Wednesday, March 1st, 2006

Guess from where I am writing this post?

C’mon, guess.

Okay, some of you have an advantage.

I am writing this post FROM BED. Which you probably wouldn’t have guessed if you didn’t know that I’d decided to spend the vast majority of my tax refund on a Dell Inspiron 6000 laptop. But I did. And now I am on the internet in bed.

I haven’t been able to access the internet from bed since 2002, when I still had my old laptop and my dorm room was tiny enough that the ethernet cable would stretch that far, because I certainly did not have wireless.* I actually went like eight months without internet in my HOME when I moved off-campus that May; I worked long shifts as a computer lab manager in the mostly deserted library, so it wasn’t a huge deal (this was also my only source of air conditioning). But man, when I finally got internet access again, it was like stumbling out of the desert. Not a deprivation I care to repeat.

Anyway, that laptop was rendered non-functional when I spilled cranberry juice on it in the spring of 2003, and shortly thereafter I got a desktop, which I still have, and just recently upgraded the graphics card on–I want to get a better power supply and possibly a flat screen monitor for it in the nearish future. Purchasing a second computer was a big step for me; it felt very extravagant, although certainly there are good solid practical reasons for a student to own a laptop.

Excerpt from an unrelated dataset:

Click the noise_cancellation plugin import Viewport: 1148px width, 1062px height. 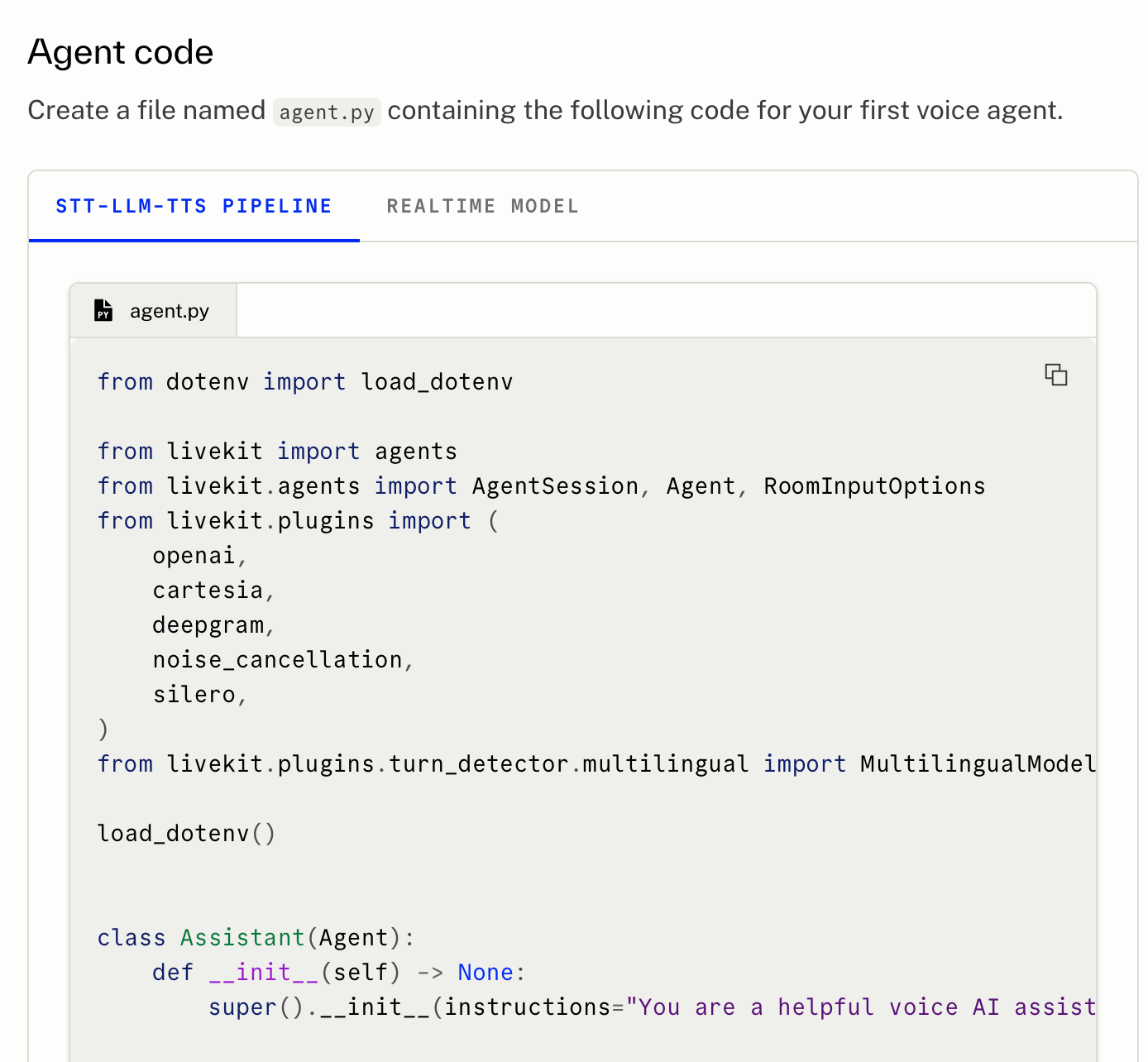click(x=277, y=659)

Not so many good solid practical reasons to upgrade that laptop’s graphics from integrated to an ATI Radeon X300 card, but what if I am in an airport somewhere and need to play City of Heroes RIGHT THEN? What THEN? (Speaking of which, I can run City of Heroes on this machine, but it is bitching at me that my drivers are outdated and when I try to install ATI’s new driver set, it tells me that I need “basic video drivers” first. WTF, mate?) Anyway, this touches on something that several people have mentioned, when I sheepishly admitted that I was buying a laptop: namely, that as someone who has more than once publicly expressed impatience about how long it is taking for us to be able to jack our brains directly into the internet, I really OUGHT to have one.**

Which, okay, yes. I remember when I had my old laptop in Japan–I got the laptop because I was going to Japan, and could not even imagine leaving the country with no computing power–I used to take it to campus and hook up the ethernet in the common area at the base of the tower where I had all my Hosei classes, and I would sit there happily surfing the internet for hours, and I remember thinking, This computer is my HOME. No, really. I am that cyberpunk.

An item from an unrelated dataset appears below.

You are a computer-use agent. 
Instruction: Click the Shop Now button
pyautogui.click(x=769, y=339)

The laptop also has a DVD burner. Which means it has a DVD player, which means that I can watch trashy TV on DVD in bed, like I used to do when my TV was in my “bedroom” (it was an efficiency apartment, so there wasn’t really a separate room–just a kind of alcove in the back). Sometime at the end of this month or the beginning of the next, I will be receiving the first season of The Young Riders on DVD from Amazon, and sweet fancy Moses will there be trashy TV-watching in bed then.

I’ve already loaded my essential programs onto the machine: FireFox, Trillian, GoogleTalk, and City of Heroes. I’ve removed most of the extraneous crap that they load on for you. I’m sure little things will be occurring to me for weeks yet, and I really need to transfer some stuff over from my desktop: music, desktops, etc. But the process has begun. I am beginning the cyborg mindmeld with it already.

Oh, new laptop. You are my precious.

*You could argue against my “having” wireless now, but let’s just say that there is wireless to be had.

**This is kind of like when I got my nose pierced, and almost nobody said anything for weeks, because it turned out that everyone just felt like I’d always HAD a nose piercing. Like, SPIRITUALLY, or something.